## [Objective]
Lay out these lines as a JSON list of strings, one string per line, omitting any blank lines.

## [Data provided]
▼▼▼

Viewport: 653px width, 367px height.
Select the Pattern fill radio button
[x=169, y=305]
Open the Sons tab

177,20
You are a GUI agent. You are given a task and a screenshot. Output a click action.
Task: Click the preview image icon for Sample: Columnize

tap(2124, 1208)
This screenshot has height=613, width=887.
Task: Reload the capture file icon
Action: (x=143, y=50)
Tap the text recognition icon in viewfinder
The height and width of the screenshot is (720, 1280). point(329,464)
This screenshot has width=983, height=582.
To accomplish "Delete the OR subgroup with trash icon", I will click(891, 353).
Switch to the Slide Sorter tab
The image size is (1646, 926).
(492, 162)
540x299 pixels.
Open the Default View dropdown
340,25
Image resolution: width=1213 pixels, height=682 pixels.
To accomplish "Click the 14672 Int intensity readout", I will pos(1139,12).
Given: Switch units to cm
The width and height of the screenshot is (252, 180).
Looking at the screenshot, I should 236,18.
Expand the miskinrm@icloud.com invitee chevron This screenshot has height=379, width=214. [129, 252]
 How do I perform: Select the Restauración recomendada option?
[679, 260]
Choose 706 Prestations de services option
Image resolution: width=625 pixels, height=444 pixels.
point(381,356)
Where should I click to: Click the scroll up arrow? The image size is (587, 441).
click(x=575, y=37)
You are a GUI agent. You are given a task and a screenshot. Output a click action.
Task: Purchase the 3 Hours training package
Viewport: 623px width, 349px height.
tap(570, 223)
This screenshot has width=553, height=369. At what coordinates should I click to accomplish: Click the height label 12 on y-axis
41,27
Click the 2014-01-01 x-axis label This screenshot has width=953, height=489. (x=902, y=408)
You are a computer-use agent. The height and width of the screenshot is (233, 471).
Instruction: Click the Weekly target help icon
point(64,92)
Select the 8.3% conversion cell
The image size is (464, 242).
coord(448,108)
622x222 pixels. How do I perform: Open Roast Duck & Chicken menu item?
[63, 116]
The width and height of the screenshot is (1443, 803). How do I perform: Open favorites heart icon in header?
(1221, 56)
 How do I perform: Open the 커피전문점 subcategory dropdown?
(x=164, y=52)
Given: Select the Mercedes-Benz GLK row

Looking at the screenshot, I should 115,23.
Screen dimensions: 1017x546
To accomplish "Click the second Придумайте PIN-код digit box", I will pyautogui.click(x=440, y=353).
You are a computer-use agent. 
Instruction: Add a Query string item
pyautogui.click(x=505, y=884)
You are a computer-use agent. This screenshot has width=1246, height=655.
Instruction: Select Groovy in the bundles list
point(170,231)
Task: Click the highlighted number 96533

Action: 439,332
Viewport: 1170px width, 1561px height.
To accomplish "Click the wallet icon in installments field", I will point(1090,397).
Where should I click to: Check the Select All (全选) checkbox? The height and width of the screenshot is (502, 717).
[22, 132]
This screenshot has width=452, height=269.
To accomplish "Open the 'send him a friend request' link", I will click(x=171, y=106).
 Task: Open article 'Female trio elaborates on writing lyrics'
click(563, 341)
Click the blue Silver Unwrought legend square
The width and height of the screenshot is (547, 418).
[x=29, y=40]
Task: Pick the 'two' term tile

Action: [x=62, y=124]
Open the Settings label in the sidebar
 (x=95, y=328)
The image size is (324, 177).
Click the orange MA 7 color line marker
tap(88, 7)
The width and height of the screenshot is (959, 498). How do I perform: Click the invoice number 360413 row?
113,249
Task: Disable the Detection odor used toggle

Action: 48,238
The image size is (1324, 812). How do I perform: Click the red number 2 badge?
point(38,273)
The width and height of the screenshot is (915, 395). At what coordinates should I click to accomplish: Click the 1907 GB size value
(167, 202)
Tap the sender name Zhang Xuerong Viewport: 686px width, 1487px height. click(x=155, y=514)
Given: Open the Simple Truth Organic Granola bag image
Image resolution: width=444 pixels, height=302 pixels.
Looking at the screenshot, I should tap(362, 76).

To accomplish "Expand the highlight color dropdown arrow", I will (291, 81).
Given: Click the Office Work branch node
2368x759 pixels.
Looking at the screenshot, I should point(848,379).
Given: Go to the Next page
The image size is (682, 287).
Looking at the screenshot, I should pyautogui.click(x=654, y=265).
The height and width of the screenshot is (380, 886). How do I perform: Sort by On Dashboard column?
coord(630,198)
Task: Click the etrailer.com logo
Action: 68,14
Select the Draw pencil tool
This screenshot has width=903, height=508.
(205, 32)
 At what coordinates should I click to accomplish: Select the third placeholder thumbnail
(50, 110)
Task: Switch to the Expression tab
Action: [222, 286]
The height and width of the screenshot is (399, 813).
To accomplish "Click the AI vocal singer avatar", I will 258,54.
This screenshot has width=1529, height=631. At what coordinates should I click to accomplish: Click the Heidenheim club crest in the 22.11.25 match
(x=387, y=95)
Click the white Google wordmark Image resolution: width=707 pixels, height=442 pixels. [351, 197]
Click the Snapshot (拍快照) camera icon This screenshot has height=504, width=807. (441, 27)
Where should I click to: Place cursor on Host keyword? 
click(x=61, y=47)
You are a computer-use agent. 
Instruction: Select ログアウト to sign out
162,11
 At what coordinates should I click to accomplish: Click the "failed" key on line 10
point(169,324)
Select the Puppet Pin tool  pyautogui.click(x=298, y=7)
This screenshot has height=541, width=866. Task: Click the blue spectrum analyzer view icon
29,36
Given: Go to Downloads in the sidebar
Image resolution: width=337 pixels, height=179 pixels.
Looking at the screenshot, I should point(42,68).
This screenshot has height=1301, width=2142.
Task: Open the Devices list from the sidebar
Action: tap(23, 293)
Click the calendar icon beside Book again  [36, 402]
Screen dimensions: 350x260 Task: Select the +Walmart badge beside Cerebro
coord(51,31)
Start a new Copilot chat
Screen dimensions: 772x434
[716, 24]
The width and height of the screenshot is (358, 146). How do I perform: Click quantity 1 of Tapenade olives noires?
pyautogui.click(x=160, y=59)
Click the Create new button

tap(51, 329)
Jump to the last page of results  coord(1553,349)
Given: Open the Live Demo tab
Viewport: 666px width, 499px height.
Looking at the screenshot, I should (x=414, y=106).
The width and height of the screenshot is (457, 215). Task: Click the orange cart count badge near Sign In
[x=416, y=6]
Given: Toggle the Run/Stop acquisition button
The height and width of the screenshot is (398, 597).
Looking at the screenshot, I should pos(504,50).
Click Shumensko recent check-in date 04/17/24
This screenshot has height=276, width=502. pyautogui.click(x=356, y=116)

▲▲▲

## [Written reply]
[
  "Viewport: 653px width, 367px height.",
  "Select the Pattern fill radio button",
  "[x=169, y=305]",
  "Open the Sons tab",
  "177,20",
  "You are a GUI agent. You are given a task and a screenshot. Output a click action.",
  "Task: Click the preview image icon for Sample: Columnize",
  "tap(2124, 1208)",
  "This screenshot has height=613, width=887.",
  "Task: Reload the capture file icon",
  "Action: (x=143, y=50)",
  "Tap the text recognition icon in viewfinder",
  "The height and width of the screenshot is (720, 1280). point(329,464)",
  "This screenshot has width=983, height=582.",
  "To accomplish \"Delete the OR subgroup with trash icon\", I will click(891, 353).",
  "Switch to the Slide Sorter tab",
  "The image size is (1646, 926).",
  "(492, 162)",
  "540x299 pixels.",
  "Open the Default View dropdown",
  "340,25",
  "Image resolution: width=1213 pixels, height=682 pixels.",
  "To accomplish \"Click the 14672 Int intensity readout\", I will pos(1139,12).",
  "Given: Switch units to cm",
  "The width and height of the screenshot is (252, 180).",
  "Looking at the screenshot, I should 236,18.",
  "Expand the miskinrm@icloud.com invitee chevron This screenshot has height=379, width=214. [129, 252]",
  " How do I perform: Select the Restauración recomendada option?",
  "[679, 260]",
  "Choose 706 Prestations de services option",
  "Image resolution: width=625 pixels, height=444 pixels.",
  "point(381,356)",
  "Where should I click to: Click the scroll up arrow? The image size is (587, 441).",
  "click(x=575, y=37)",
  "You are a GUI agent. You are given a task and a screenshot. Output a click action.",
  "Task: Purchase the 3 Hours training package",
  "Viewport: 623px width, 349px height.",
  "tap(570, 223)",
  "This screenshot has width=553, height=369. At what coordinates should I click to accomplish: Click the height label 12 on y-axis",
  "41,27",
  "Click the 2014-01-01 x-axis label This screenshot has width=953, height=489. (x=902, y=408)",
  "You are a computer-use agent. The height and width of the screenshot is (233, 471).",
  "Instruction: Click the Weekly target help icon",
  "point(64,92)",
  "Select the 8.3% conversion cell",
  "The image size is (464, 242).",
  "coord(448,108)",
  "622x222 pixels. How do I perform: Open Roast Duck & Chicken menu item?",
  "[63, 116]",
  "The width and height of the screenshot is (1443, 803). How do I perform: Open favorites heart icon in header?",
  "(1221, 56)",
  " How do I perform: Open the 커피전문점 subcategory dropdown?",
  "(x=164, y=52)",
  "Given: Select the Mercedes-Benz GLK row",
  "Looking at the screenshot, I should 115,23.",
  "Screen dimensions: 1017x546",
  "To accomplish \"Click the second Придумайте PIN-код digit box\", I will pyautogui.click(x=440, y=353).",
  "You are a computer-use agent. ",
  "Instruction: Add a Query string item",
  "pyautogui.click(x=505, y=884)",
  "You are a computer-use agent. This screenshot has width=1246, height=655.",
  "Instruction: Select Groovy in the bundles list",
  "point(170,231)",
  "Task: Click the highlighted number 96533",
  "Action: 439,332",
  "Viewport: 1170px width, 1561px height.",
  "To accomplish \"Click the wallet icon in installments field\", I will point(1090,397).",
  "Where should I click to: Check the Select All (全选) checkbox? The height and width of the screenshot is (502, 717).",
  "[22, 132]",
  "This screenshot has width=452, height=269.",
  "To accomplish \"Open the 'send him a friend request' link\", I will click(x=171, y=106).",
  " Task: Open article 'Female trio elaborates on writing lyrics'",
  "click(563, 341)",
  "Click the blue Silver Unwrought legend square",
  "The width and height of the screenshot is (547, 418).",
  "[x=29, y=40]",
  "Task: Pick the 'two' term tile",
  "Action: [x=62, y=124]",
  "Open the Settings label in the sidebar",
  " (x=95, y=328)",
  "The image size is (324, 177).",
  "Click the orange MA 7 color line marker",
  "tap(88, 7)",
  "The width and height of the screenshot is (959, 498). How do I perform: Click the invoice number 360413 row?",
  "113,249",
  "Task: Disable the Detection odor used toggle",
  "Action: 48,238",
  "The image size is (1324, 812). How do I perform: Click the red number 2 badge?",
  "point(38,273)",
  "The width and height of the screenshot is (915, 395). At what coordinates should I click to accomplish: Click the 1907 GB size value",
  "(167, 202)",
  "Tap the sender name Zhang Xuerong Viewport: 686px width, 1487px height. click(x=155, y=514)",
  "Given: Open the Simple Truth Organic Granola bag image",
  "Image resolution: width=444 pixels, height=302 pixels.",
  "Looking at the screenshot, I should tap(362, 76).",
  "To accomplish \"Expand the highlight color dropdown arrow\", I will (291, 81).",
  "Given: Click the Office Work branch node",
  "2368x759 pixels.",
  "Looking at the screenshot, I should point(848,379).",
  "Given: Go to the Next page",
  "The image size is (682, 287).",
  "Looking at the screenshot, I should pyautogui.click(x=654, y=265).",
  "The height and width of the screenshot is (380, 886). How do I perform: Sort by On Dashboard column?",
  "coord(630,198)",
  "Task: Click the etrailer.com logo",
  "Action: 68,14",
  "Select the Draw pencil tool",
  "This screenshot has width=903, height=508.",
  "(205, 32)",
  " At what coordinates should I click to accomplish: Select the third placeholder thumbnail",
  "(50, 110)",
  "Task: Switch to the Expression tab",
  "Action: [222, 286]",
  "The height and width of the screenshot is (399, 813).",
  "To accomplish \"Click the AI vocal singer avatar\", I will 258,54.",
  "This screenshot has width=1529, height=631. At what coordinates should I click to accomplish: Click the Heidenheim club crest in the 22.11.25 match",
  "(x=387, y=95)",
  "Click the white Google wordmark Image resolution: width=707 pixels, height=442 pixels. [351, 197]",
  "Click the Snapshot (拍快照) camera icon This screenshot has height=504, width=807. (441, 27)",
  "Where should I click to: Place cursor on Host keyword? ",
  "click(x=61, y=47)",
  "You are a computer-use agent. ",
  "Instruction: Select ログアウト to sign out",
  "162,11",
  " At what coordinates should I click to accomplish: Click the \"failed\" key on line 10",
  "point(169,324)",
  "Select the Puppet Pin tool  pyautogui.click(x=298, y=7)",
  "This screenshot has height=541, width=866. Task: Click the blue spectrum analyzer view icon",
  "29,36",
  "Given: Go to Downloads in the sidebar",
  "Image resolution: width=337 pixels, height=179 pixels.",
  "Looking at the screenshot, I should point(42,68).",
  "This screenshot has height=1301, width=2142.",
  "Task: Open the Devices list from the sidebar",
  "Action: tap(23, 293)",
  "Click the calendar icon beside Book again  [36, 402]",
  "Screen dimensions: 350x260 Task: Select the +Walmart badge beside Cerebro",
  "coord(51,31)",
  "Start a new Copilot chat",
  "Screen dimensions: 772x434",
  "[716, 24]",
  "The width and height of the screenshot is (358, 146). How do I perform: Click quantity 1 of Tapenade olives noires?",
  "pyautogui.click(x=160, y=59)",
  "Click the Create new button",
  "tap(51, 329)",
  "Jump to the last page of results  coord(1553,349)",
  "Given: Open the Live Demo tab",
  "Viewport: 666px width, 499px height.",
  "Looking at the screenshot, I should (x=414, y=106).",
  "The width and height of the screenshot is (457, 215). Task: Click the orange cart count badge near Sign In",
  "[x=416, y=6]",
  "Given: Toggle the Run/Stop acquisition button",
  "The height and width of the screenshot is (398, 597).",
  "Looking at the screenshot, I should pos(504,50).",
  "Click Shumensko recent check-in date 04/17/24",
  "This screenshot has height=276, width=502. pyautogui.click(x=356, y=116)"
]